Un journal iranien écrivait il y a quelques jours : « Ainsi, nous ne tiendrons pas un an ». En effet, joindre les deux bouts devient très difficile pour les Iraniens puisque les prix alimentaires ont grimpé. Mais c’est surtout la politique du pays qui cause problème au peuple. Depuis quelques semaines, les partisans des moudjahidin du peuple d’Iran et les Unités de résistance ont appelé au boycott de l’élection présidentielle. Comment le pays en est-il arrivé à cette situation ?

Une situation économique difficile

Tout d’abord, il y a les sanctions américaines de 2018 qui sont encore d’actualité. La réduction des exportations pétrolières a engendré plusieurs conséquences. En premier, elles ont conduit à une baisse significative des ressources de l’État qui contrôle les 2/3 de l’économie nationale. Puis, un impact psychologique négatif craignant l’avenir s’abat sur les agents économiques du pays. Une accélération de la dévaluation de la monnaie s’en est suivie naturellement et conduit au renchérissement des produits importés. L’inflation est donc relancée. Mais cette envolée n’est pas uniquement liée aux sanctions. C’est surtout le résultat des choix stratégiques de la République islamique qui donne la priorité au soutien économique, politique et militaire du mouvement chiite. Une politique entièrement assumée par le Dirigeant suprême Ali Khamenei qui confirme de n’avoir jamais recherché à améliorer le niveau de vie du peuple iranien. Et même en pleine crise sanitaire, la résistance iranienne ne s’est pas reposée.

Les actions des opposants

Une opposition iranienne formée des sympathisants des moudjahidin du peuple d’Iran et des Unités de résistance a appelé à travers l’Iran au boycott de l’électorat présidentiel des mollahs. Ils ont également inscrit des graffitis, accroché quelques pancartes et distribué des tracts dénonçant une nouvelle tentative du régime des mollahs d’éliminer des preuves de ses crimes contre l’humanité. En effet, le régime a détruit les tombes des victimes du massacre des prisonniers politiques en 1988. L’activité de la résistance iranienne ont eu lieu sur plusieurs secteurs : grand Téhéran, Ispahan, Karadj, Tabriz, Machad, Racht, Hamedan, Qazvine, Qom, Ahwaz, Arak, Ilam, Behshahr, Shadegan, Torbat-e-Jam, Konarak (Sistan-Baloutchistan), Anzali, Kachan, Saqez, Shahroud, Amol, Dezfoul, Gachsaran, Abadan, Esfarayen, Kermanchah et Rafsandjan. Parmi les pancartes et graffitis figuraient : « Maryam Radjavi : non à la tyrannie religieuse, non au régime des mollahs, non au pillage et à l’oppression, oui à une République démocratique ». En plus de cela et malgré les risques encourus, les Unités de résistance mènent des actes de rébellion qui visent des bâtiments emblématiques du régime, ou des panneaux de propagande. Leurs activités se font pratiquement toutes les nuits.

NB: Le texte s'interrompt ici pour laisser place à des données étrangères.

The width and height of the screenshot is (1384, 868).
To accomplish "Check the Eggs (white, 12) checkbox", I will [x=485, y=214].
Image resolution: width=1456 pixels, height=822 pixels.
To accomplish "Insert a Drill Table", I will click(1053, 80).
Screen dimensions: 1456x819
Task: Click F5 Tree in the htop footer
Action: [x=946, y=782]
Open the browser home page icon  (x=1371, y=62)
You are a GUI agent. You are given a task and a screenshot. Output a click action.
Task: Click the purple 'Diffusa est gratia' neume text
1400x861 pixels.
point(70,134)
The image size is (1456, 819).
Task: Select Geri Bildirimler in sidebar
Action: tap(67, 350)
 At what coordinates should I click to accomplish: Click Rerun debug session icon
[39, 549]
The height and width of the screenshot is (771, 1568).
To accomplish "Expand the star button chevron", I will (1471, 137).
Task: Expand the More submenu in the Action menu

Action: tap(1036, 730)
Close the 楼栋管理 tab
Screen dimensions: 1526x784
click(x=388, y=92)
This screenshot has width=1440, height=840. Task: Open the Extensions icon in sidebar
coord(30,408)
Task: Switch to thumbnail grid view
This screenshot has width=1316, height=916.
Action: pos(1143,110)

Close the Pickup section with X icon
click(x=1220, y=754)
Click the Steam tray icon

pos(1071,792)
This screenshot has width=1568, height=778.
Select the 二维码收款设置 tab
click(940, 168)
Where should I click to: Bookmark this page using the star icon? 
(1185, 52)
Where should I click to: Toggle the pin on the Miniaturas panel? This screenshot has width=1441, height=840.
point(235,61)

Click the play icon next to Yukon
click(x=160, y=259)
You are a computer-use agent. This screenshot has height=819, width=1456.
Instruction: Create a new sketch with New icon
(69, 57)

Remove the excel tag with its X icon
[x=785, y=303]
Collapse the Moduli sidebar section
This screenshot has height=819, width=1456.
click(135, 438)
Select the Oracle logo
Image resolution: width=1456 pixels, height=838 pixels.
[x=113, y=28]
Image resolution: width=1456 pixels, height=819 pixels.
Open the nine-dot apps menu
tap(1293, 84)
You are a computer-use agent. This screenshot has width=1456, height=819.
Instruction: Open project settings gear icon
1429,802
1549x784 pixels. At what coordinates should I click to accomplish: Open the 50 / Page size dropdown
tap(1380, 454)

Un scrutin à haut risque et les dégâts du Covid-19

Le 18 juin se tiendra le scrutin présidentiel. Une élection dont les candidats validés par le conseil des gardiens de la Constitution ne seront pas connus avant le 15 mai. Dans un tel système et dans une telle crise sociale, économique et sanitaire, le comportement des électeurs est incertain. Pour le moment, l’option du boycott rassemble plusieurs parties. La CNRI fidèle à sa place d’opposant vise à faire chuter le régime qui associe l’État et la religion et le remplacer par une République démocratique. Pour eux, il convient d’ignorer un gouvernement qui a mis en défaut les besoins du peuple et qui a tué 1.500 manifestants. Un message placardé par l‘opposition iranienne. En outre, le CNRI annonce un bilan alarmant de décès liés à la pandémie. Le nombre de morts serait 4 fois supérieur à celui communiqué par les autorités. Un chiffre avoisinant les 257 000 morts contre le chiffre officiel de 67 000, qui fait de l’Iran par rapport à son niveau de population, l’un des pays les plus touchés.